-------- Selected passage --------

Trail Blazers: Your Go-to Guide to Climbers and Creepers
Whether cascading from pergolas or concealing boundary walls, climbers and creepers provide a profusion of colour in a spectrum of shades.
Climbers and creepers are wonderfully versatile,’ says Joburg-based landscaper Tim Steyn of Tim Steyn Landscaping. ‘If you’re looking to add formality, say in a clipped form or an obelisk, they’re a fast-growing solution to covering metal structures – far quicker than waiting for a shrub to mature.’
They also make effective layering tools, he adds – whether to green up a perimeter fence, soften columns and pergolas or add a riot of cascading colour to a retaining wall. ‘Where planting space is restricted, they provide an excellent alternative to bulky hedges.’ From tried-and-tested favourites to some lesser-known gems, try some of these head-turning varieties.
‘These hardy, drought-resistant plants thrive on benign neglect,’ says Steyn. ‘They’re available in a huge range of colours and are ideal for north- or west-facing walls.’ Bougainvillea prefers sandy soil and the main stems will need to be attached to a structure. Large, thorny varieties are excellent for perimeter screening.
Mexican blood trumpet (Distictis buccinatoria)
A retro favourite, this exuberant Mexican native will be familiar to anyone over 35. An evergreen climber, it features bold, tubular flowers that create a spectacle from summer to autumn. The ultimate pergola plant, it favours sunny locations and well-drained soil.
Sweet peas (Lathyrus odoratus)
Delicately fragrant, this annual climber is easily planted from seedlings in early spring. Make sure it has rich, moist soil, full sun, and add a support for the tendrils to wind around.
White potato vine (Solanum jasminoides)
‘White potato vine is just spectacular,’ says Steyn. ‘In fact, I prefer it to the common jasmine. It’s fast-growing, flowers throughout summer and is a reliable evergreen.’ Plant in a sunny spot and expect pretty clusters of flowers with a delicate scent. Well suited to arbours and trellises.

-------- Stored data --------

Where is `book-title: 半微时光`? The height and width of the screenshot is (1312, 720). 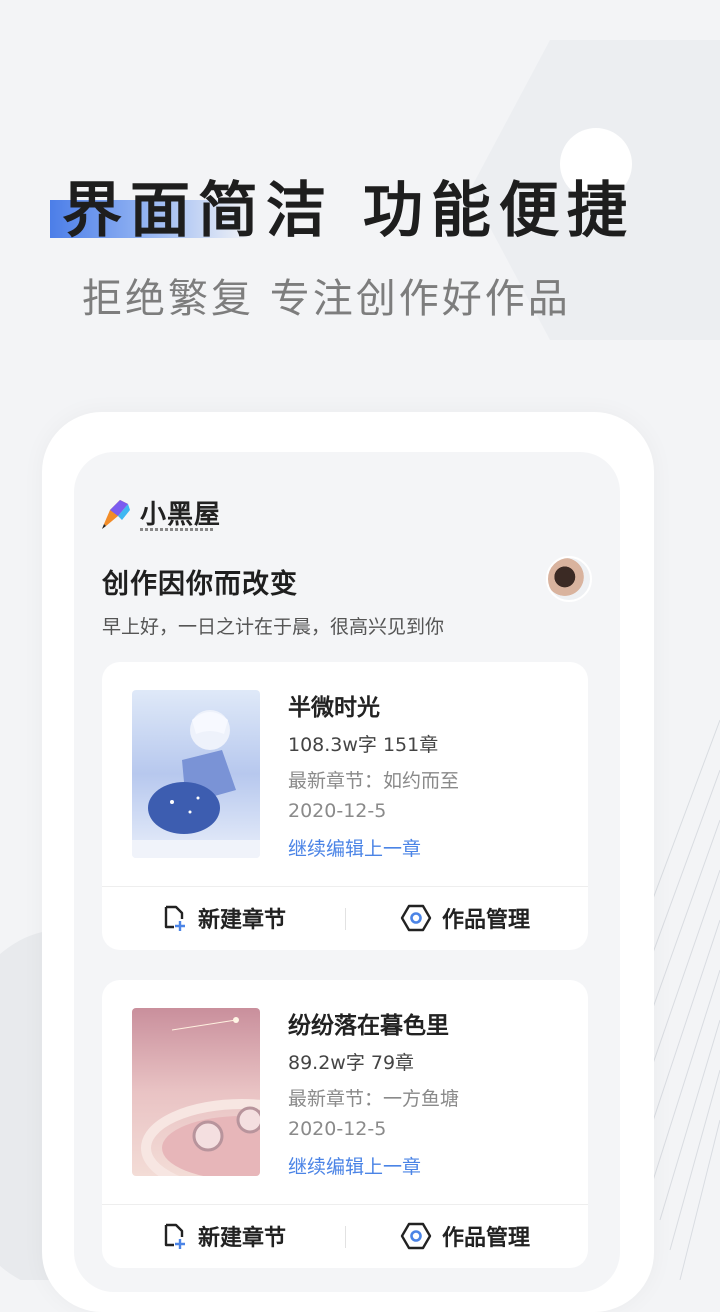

--------

## Task
Recast the paragraph in the guide to climbers and creepers that begins "A retro favourite" as a brief bulleted list that keeps its main facts.

## Exercise answer
- Retro favourite and Mexican native, familiar to anyone over 35
- Evergreen climber
- Bold, tubular flowers from summer to autumn
- The ultimate pergola plant
- Favors sunny locations and well-drained soil